Er sprang auf sein Rad und trat mit aller Kraft die Pedale. Dabei übersah er einen der ausgehobenen Gräben. Das Vorderrad rutschte weg, und er landete auf dem Boden. Sein Kopf schlug auf der harten Erde auf. Billy war benommen, aber nicht verletzt, und kam wieder auf die Beine. Als er den Blick hob, stand der Postbote direkt neben ihm und lächelte.
»Billy«, sagte der Postbote Furcht erregend leise.
Billy wollte weglaufen, konnte es aber nicht. Alle Kraft schien aus seinem Körper gewichen zu sein.
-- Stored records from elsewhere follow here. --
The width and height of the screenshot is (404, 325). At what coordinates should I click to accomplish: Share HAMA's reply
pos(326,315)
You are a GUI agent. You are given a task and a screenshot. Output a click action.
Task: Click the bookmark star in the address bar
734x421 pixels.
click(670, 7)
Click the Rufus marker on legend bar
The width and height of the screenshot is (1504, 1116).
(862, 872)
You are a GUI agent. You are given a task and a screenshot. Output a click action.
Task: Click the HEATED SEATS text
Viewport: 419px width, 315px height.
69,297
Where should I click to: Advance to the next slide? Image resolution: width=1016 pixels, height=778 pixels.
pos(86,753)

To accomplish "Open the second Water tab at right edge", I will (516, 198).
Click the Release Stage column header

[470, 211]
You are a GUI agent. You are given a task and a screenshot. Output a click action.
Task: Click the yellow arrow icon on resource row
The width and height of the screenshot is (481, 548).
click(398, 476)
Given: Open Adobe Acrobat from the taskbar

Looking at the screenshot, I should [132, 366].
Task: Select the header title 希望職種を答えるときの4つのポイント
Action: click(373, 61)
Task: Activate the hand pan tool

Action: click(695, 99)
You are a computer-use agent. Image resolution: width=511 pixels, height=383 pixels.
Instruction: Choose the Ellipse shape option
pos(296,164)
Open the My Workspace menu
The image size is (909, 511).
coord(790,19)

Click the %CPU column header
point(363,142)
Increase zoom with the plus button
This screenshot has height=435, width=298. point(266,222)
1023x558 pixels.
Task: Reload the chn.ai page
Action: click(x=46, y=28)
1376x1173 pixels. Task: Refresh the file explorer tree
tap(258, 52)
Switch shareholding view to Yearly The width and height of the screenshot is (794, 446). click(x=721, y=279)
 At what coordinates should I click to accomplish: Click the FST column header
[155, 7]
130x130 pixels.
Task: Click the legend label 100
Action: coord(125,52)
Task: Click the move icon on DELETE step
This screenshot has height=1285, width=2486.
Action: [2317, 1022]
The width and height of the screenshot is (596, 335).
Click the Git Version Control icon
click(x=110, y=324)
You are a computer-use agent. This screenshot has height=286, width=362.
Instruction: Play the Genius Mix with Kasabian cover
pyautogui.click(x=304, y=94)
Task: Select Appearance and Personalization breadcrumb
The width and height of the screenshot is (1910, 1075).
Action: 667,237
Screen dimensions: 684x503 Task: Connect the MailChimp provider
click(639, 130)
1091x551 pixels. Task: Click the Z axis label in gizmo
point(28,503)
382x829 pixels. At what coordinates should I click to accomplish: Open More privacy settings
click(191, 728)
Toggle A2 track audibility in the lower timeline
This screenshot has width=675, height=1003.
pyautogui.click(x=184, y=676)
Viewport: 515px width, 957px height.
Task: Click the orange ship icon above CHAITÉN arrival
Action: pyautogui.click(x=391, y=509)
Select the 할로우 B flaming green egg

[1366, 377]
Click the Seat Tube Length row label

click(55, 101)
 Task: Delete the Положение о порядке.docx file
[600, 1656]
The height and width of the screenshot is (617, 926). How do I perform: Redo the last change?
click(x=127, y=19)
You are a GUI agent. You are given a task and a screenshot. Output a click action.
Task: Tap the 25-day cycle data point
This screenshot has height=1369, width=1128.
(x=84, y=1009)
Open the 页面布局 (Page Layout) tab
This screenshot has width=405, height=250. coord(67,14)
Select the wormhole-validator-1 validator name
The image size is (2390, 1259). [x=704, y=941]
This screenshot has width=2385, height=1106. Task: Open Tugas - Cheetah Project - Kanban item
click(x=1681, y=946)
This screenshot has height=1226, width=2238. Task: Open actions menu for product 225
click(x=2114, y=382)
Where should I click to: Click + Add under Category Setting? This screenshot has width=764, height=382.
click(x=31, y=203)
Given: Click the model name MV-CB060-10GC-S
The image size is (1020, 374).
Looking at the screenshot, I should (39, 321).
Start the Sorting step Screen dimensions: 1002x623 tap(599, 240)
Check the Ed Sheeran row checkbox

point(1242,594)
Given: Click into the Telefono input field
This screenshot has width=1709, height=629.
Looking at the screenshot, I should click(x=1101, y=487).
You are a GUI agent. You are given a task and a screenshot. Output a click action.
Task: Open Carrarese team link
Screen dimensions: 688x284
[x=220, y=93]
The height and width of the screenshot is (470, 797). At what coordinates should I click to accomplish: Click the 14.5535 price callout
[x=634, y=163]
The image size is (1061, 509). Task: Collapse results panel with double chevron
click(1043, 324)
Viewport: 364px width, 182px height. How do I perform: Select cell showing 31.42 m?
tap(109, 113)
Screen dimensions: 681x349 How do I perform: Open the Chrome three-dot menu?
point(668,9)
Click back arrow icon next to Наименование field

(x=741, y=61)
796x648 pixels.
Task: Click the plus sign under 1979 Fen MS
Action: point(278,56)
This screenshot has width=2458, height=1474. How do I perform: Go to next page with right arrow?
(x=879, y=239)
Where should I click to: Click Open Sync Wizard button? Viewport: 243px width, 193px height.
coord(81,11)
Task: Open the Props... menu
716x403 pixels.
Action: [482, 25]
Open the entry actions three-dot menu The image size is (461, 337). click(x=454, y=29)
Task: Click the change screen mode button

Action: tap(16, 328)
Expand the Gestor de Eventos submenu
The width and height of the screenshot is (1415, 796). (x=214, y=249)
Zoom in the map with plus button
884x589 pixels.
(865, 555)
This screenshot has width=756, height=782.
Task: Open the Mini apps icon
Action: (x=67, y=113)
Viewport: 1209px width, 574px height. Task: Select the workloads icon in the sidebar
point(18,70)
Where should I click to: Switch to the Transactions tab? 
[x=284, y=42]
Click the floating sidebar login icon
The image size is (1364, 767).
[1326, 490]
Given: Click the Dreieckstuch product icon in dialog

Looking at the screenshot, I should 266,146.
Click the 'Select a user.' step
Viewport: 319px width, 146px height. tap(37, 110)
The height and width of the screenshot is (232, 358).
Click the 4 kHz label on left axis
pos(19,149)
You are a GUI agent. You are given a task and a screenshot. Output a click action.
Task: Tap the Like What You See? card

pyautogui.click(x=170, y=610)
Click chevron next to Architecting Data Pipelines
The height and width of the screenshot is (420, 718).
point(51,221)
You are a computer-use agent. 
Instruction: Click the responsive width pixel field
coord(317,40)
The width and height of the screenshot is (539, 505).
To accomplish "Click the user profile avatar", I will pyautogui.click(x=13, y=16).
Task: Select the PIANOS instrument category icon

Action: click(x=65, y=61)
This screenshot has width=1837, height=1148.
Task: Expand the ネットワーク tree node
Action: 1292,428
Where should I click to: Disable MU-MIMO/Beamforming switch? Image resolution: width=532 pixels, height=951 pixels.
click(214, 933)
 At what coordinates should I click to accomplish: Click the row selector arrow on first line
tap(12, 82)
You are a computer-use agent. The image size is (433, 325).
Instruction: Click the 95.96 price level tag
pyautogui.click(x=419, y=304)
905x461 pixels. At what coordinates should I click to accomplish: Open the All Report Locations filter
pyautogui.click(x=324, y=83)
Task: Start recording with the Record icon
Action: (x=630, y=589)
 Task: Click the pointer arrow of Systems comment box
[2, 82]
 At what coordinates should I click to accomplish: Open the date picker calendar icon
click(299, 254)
Der Wald um die archäologische Stätte herum erschien ihm plötzlich so undurchdringlich wie ein tropischer Dschungel.
Der Postbote legte eine Hand auf Billys Schulter. Seine Berührung war sanft wie die einer Frau. »Komm her«, sagte er.
Mit bezwingender Kraft führte er Billy über die leere Grabungsstätte zu einer großen Grube am Ende der Lichtung. Billy konnte sich nicht erinnern, sie vorher schon einmal gesehen zu haben. Er verspannte sich, als sie sich der Grube näherten. Er wusste, dass er nicht sehen wollte, was der Postbote ihm nun zeigen würde.
»Schau hin«, sagte der Postbote lächelnd.
Die Grube war mit Leichen und Leichenteilen gefüllt: Augen, die in die Luft starrten; Hände, die schlaff über Rümpfe fielen. In dem Sekundenbruchteil, ehe Billy den Blick vor diesem Grauen verschloss, sah er ein wechselndes Farbmuster aus rosa Fleisch, rotem Blut und weißen Knochen, und für einen Augenblick hatte er das schreckliche Gefühl, irgendwo in diesem Gewirr aus Armen und Beinen, Fingern und Zehen die untere Gesichtshälfte des Professors gesehen zu haben.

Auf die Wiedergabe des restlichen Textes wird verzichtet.